=== What you have to do ===
The answer must be a single number: how many lines in the records below contain the word "agent".

*** Opening Given data ***

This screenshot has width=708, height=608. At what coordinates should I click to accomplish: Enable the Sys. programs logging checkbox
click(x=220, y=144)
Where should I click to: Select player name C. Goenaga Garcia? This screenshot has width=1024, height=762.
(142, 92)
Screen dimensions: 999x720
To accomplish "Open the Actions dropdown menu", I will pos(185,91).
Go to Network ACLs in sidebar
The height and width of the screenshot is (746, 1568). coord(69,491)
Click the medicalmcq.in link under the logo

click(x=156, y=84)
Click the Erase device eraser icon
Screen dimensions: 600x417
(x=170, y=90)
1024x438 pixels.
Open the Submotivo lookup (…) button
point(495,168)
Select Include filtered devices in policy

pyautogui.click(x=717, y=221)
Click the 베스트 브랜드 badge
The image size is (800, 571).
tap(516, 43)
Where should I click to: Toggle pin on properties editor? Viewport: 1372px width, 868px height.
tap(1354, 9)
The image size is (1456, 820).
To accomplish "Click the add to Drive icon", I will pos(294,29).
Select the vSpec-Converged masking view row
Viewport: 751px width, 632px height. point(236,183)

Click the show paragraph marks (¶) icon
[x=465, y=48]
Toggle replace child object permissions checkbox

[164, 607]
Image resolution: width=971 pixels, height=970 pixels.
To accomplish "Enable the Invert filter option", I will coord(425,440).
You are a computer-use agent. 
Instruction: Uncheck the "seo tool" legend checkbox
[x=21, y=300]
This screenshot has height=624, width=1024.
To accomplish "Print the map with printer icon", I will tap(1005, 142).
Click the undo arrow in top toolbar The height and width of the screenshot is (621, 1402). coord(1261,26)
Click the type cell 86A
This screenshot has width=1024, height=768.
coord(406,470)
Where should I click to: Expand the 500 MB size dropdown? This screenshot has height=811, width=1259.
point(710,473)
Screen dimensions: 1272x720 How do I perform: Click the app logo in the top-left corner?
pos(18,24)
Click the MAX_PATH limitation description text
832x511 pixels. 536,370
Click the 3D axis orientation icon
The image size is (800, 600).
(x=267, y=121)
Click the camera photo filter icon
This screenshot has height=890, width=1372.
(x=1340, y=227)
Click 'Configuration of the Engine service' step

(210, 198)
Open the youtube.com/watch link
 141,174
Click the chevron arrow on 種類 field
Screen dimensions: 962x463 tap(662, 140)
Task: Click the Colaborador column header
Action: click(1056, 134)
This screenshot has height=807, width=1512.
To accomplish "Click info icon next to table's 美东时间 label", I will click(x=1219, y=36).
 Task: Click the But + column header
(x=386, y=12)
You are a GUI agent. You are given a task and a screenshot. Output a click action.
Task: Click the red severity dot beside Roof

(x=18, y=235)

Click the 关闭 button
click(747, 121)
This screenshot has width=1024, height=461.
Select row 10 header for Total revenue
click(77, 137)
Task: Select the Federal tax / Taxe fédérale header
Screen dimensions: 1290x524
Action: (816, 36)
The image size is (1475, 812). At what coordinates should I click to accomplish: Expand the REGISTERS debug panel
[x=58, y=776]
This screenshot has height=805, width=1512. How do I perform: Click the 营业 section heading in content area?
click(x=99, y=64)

*** Closing Given data ***

=== Result of this exercise ===
2